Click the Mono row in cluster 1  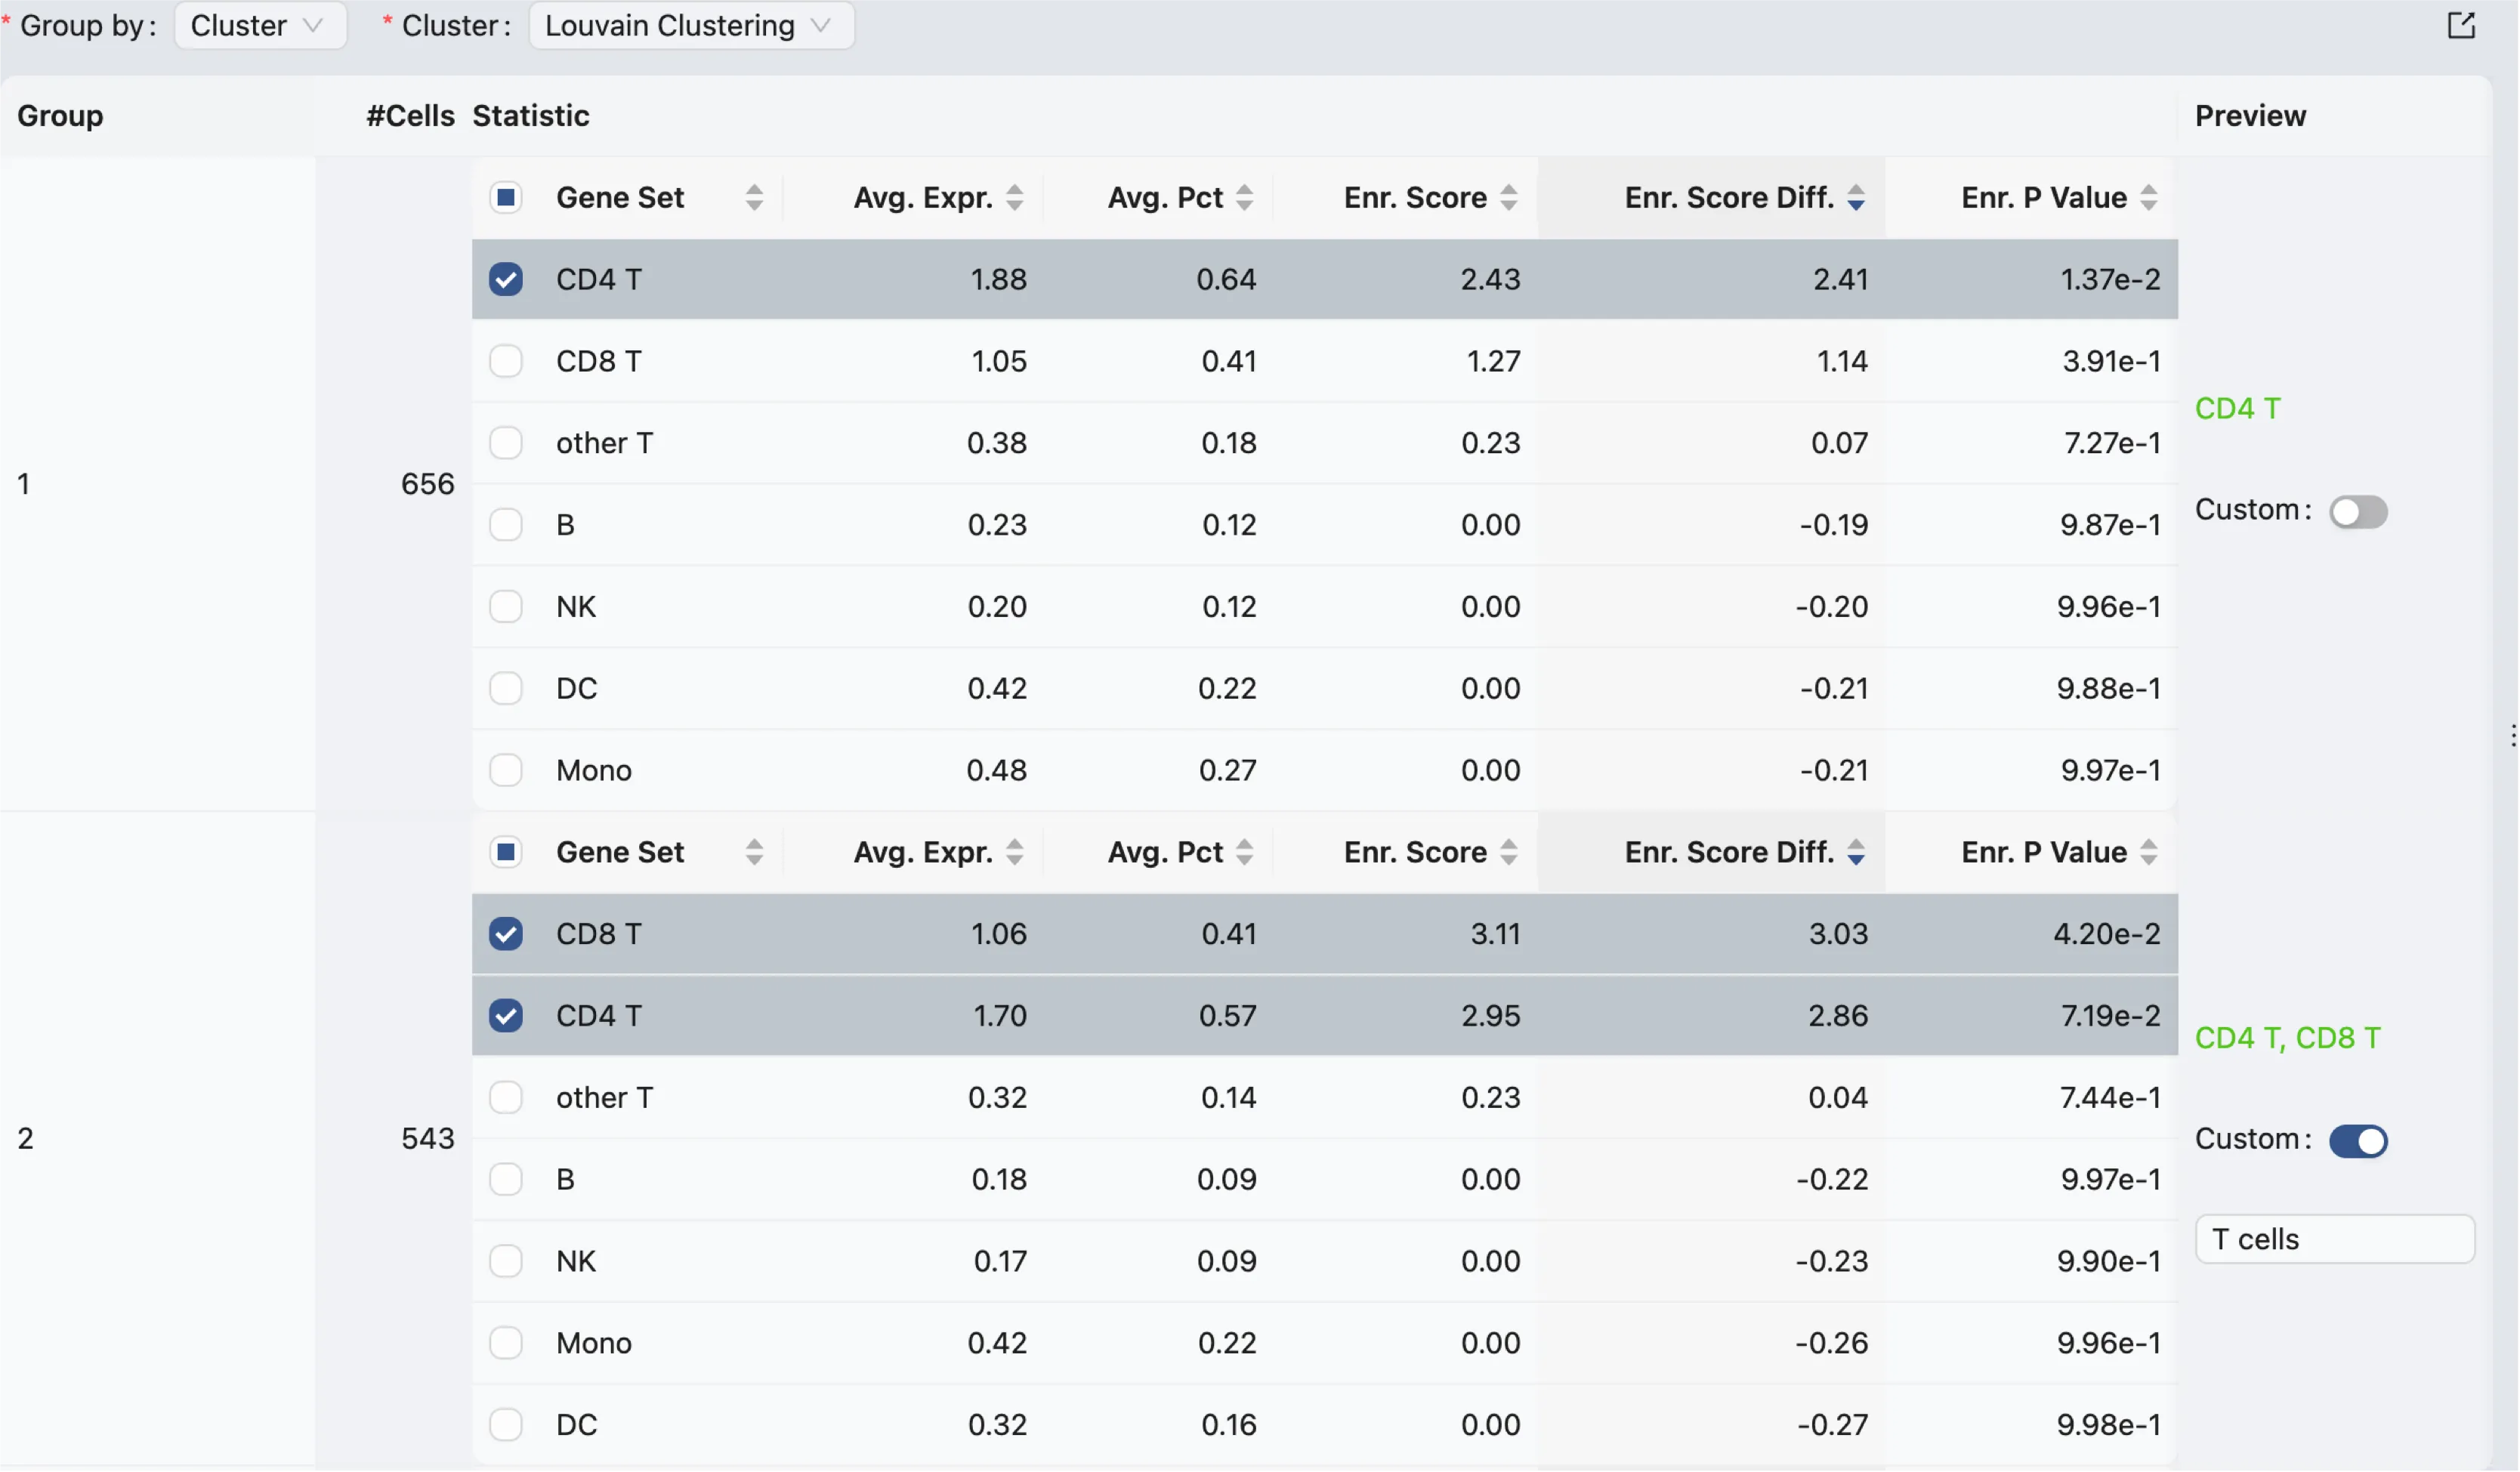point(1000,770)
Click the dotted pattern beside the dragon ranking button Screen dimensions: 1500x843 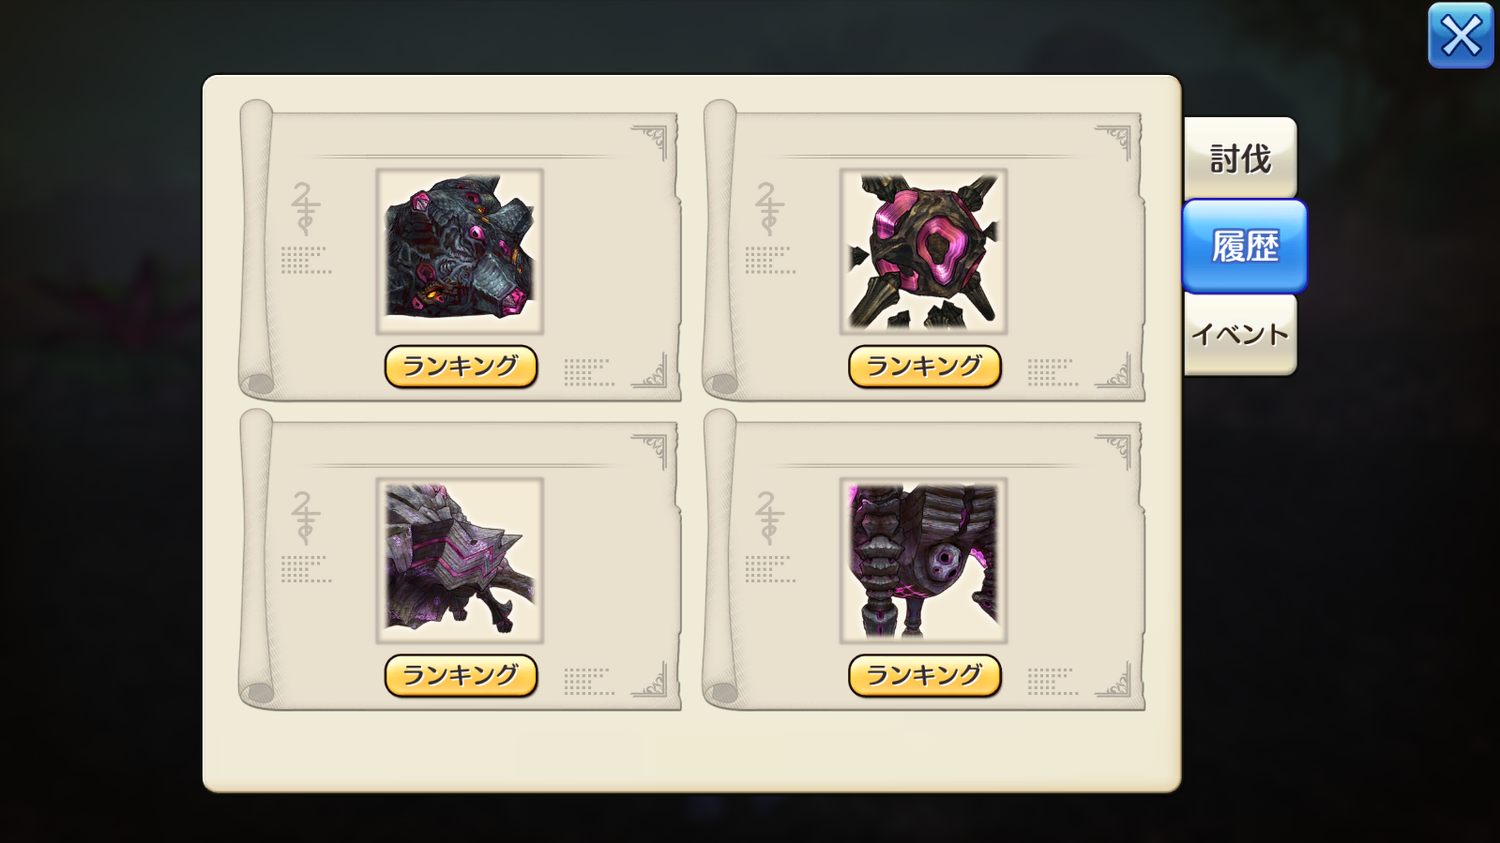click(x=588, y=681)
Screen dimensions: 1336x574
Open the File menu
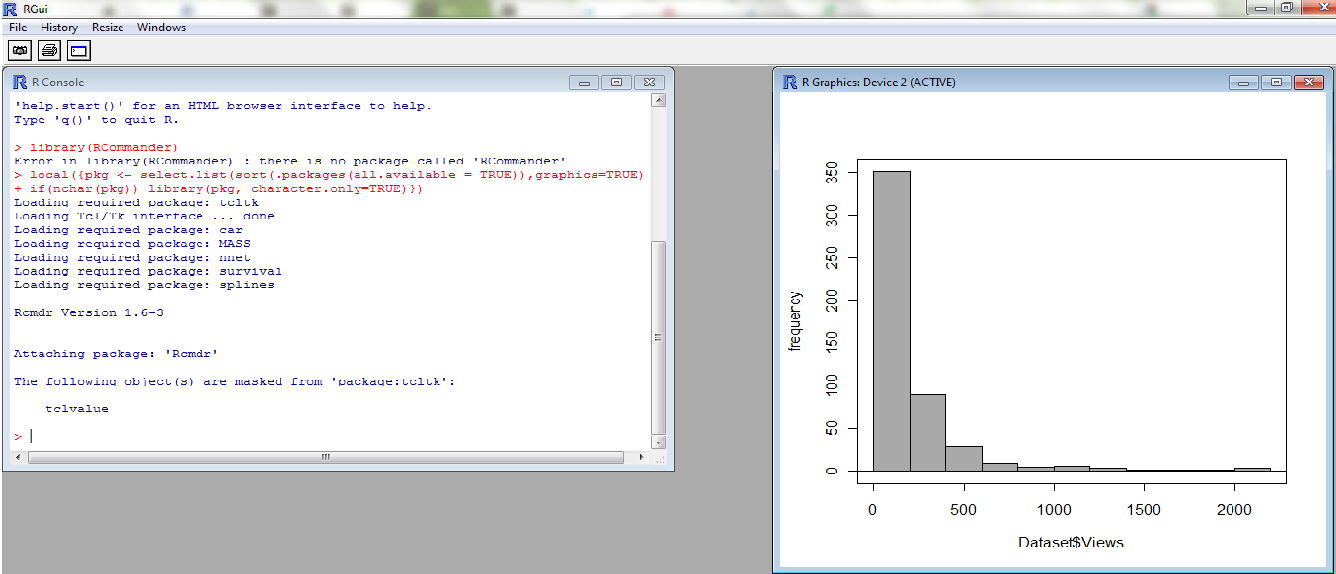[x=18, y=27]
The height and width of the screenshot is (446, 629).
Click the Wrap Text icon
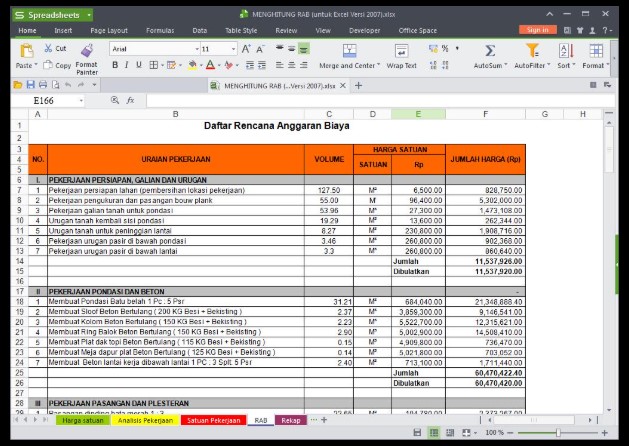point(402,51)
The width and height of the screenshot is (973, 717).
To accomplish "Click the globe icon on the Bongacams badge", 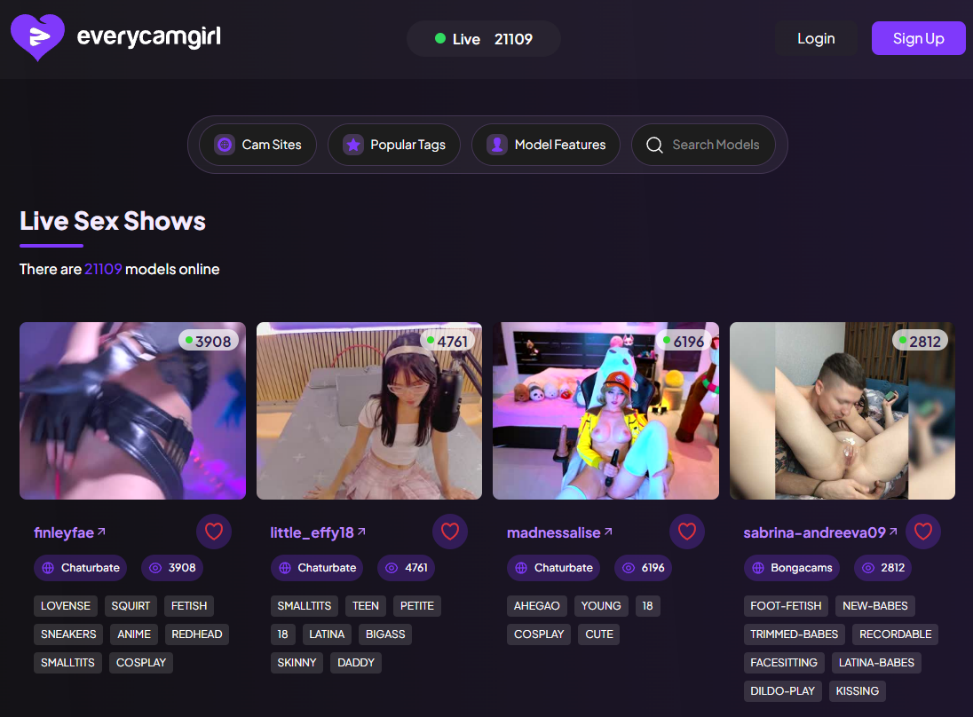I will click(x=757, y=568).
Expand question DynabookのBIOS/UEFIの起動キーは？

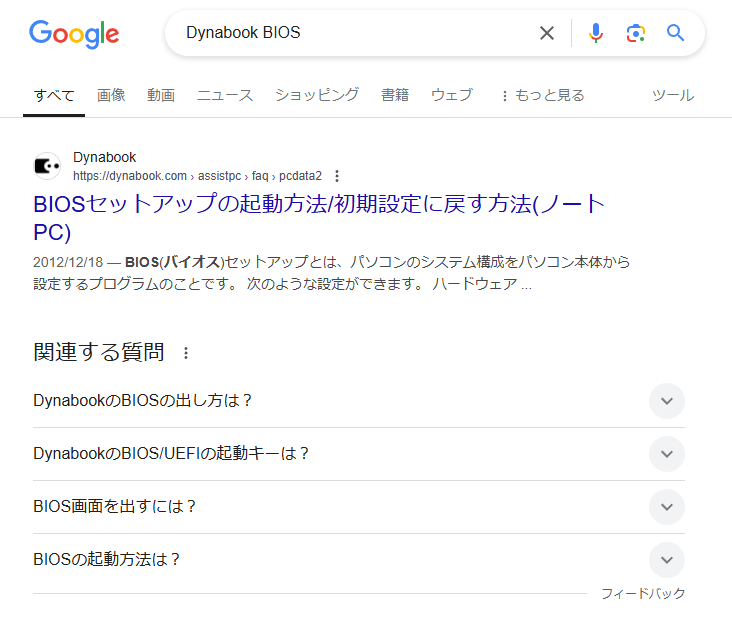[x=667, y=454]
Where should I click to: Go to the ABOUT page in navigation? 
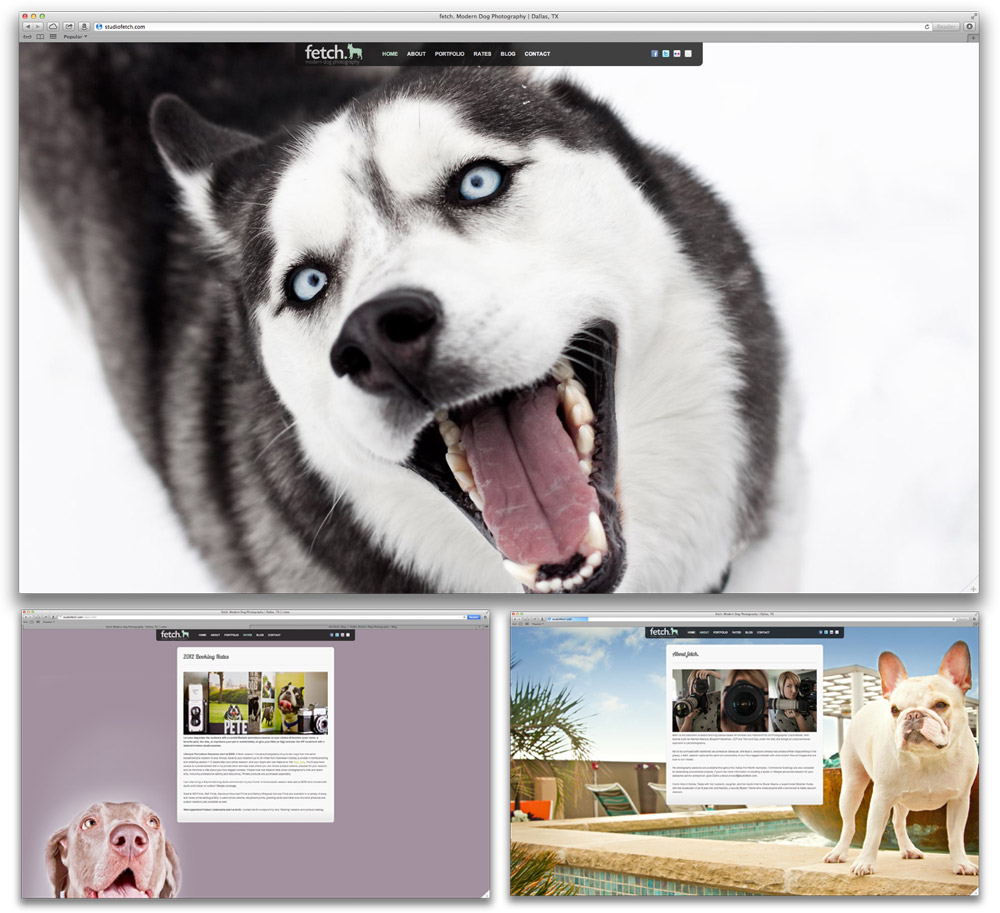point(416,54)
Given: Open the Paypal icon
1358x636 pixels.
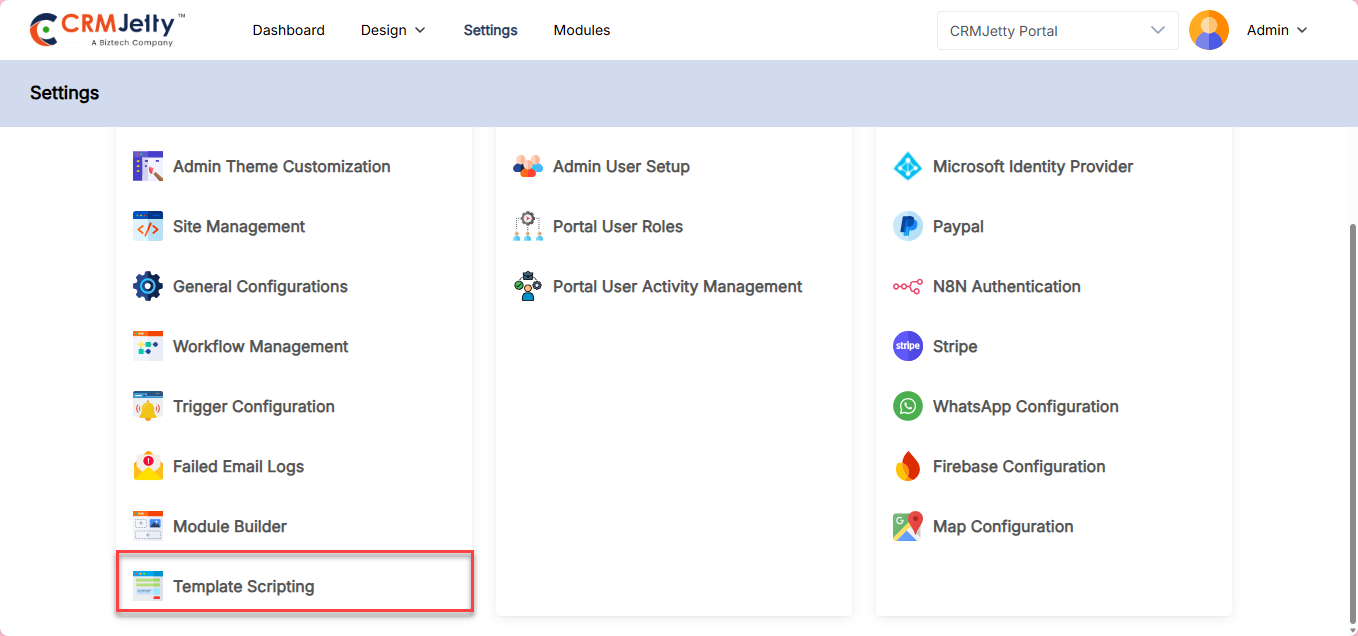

* [What to do] Search the material above for the string "height". Show every line that holds it.

* [Reply to the task]
The height and width of the screenshot is (446, 629).
The width and height of the screenshot is (973, 717).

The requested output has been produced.